Заместитель руководителя полетом, вызванный в неурочный час, информировал высшее руководство. Вскоре в Центре управления собрались все: начальство и специалисты. Руководитель полета изложил безрадостную картину: экипаж в БО и мёртв. Атмосферы нет, и нет возможности определить начальное присутствие какой-то ядовитой компоненты, версия пищевого отравления тоже не имеет подтверждения, но все же психогенные нарушения, видимо, налицо и привели к непланируемым действиям: люк корабля открыт и непонятно находится ли экипаж в корабле или покинул его? Версию пищевого отравления не подтвердило контрольное вскрытие штатного рациона питания. Можно, конечно, было предположить, что космонавты что-то доставили в личном грузе, минуя контроль. Возможно, защитные средства (газовые баллончики), то ли психогенные – опьяняющие или наркотические? Высокая орбита и остаток топлива на торможение исключали возможность нормального спуска корабля. Для возвращения их тел необходим запуск корабля-спасателя.
Специалистам было известно, что в настоящий момент такого корабля не было ни в России, ни в США, готовился корабль «Гермес», но его грузовые возможности не позволяли вернуть «Союз» целиком и требовали специальной отработки действий астронавтов. Во всяком случае доставка на Землю тел членов экипажа откладывалась на неопределённое время. Об этом и шёл теперь разговор перед тем, как подключить к судьбе «Союза» правительственные сферы.

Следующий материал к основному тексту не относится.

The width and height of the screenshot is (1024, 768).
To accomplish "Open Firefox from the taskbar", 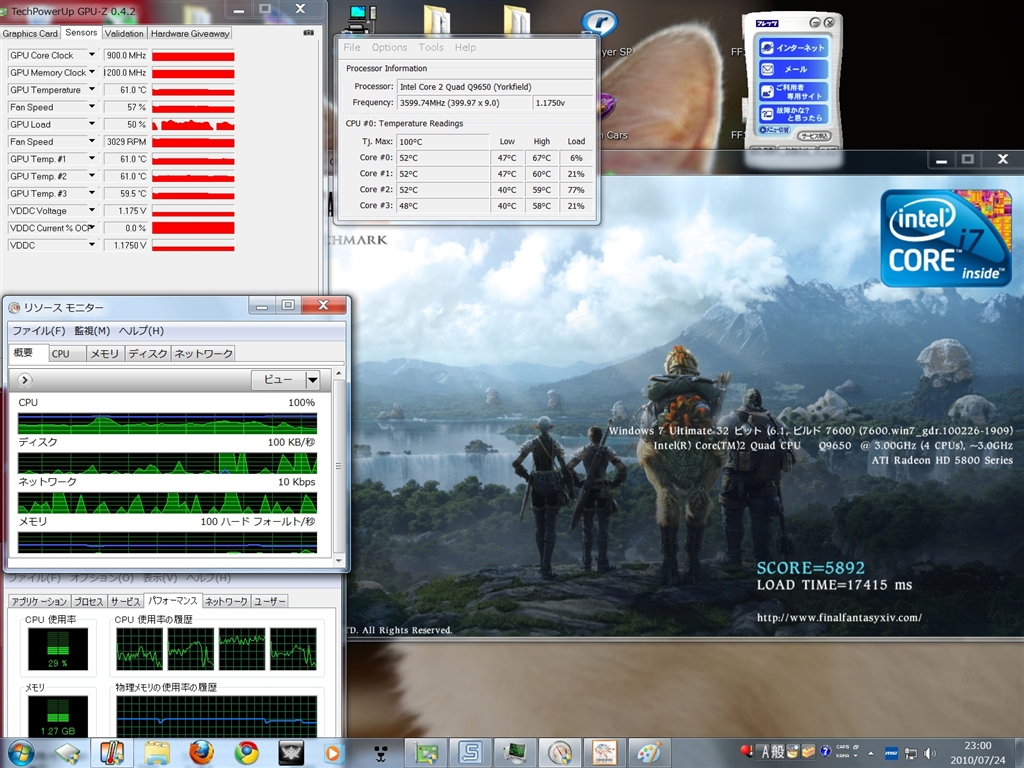I will [x=202, y=751].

С комплексом «Мир» давно связи не было. Станции слежения относили его к крупнейшим пассивным объектам вблизи Земли. Теперь к нему добавился и неуправляемый «Союз».
Командир экипажа «Мира» – Сергей Мотин решал в это время психологическую задачу. Его поведение в зонах связи напоминало собой знаменитый розыгрыш с автоответчиком: «Ждите ответа». И теперь уже, когда ждать больше смысла не было, предстояло решить – как известить о случившемся экипаж?
Его собственный опыт подсказывал – толку в откровении нет. Пока управляешь ситуацией и её контролируешь, всё идет как следует, но стоит встретиться непонятному, угодить, как говорится, в переплёт, и человек нервничает. Неподготовленный может вообще запаниковать. А вся разница лишь в том, что нужно верить (и может быть, убедить других), что это запланировано или результат собственного решения: мол, ты так решил.
Пожалуй, Жан в восторге от пребывания на станции. А Софи? Как её убедить? У женщин лучше развито чутье, и написанное у тебя на лице женщина может прочесть.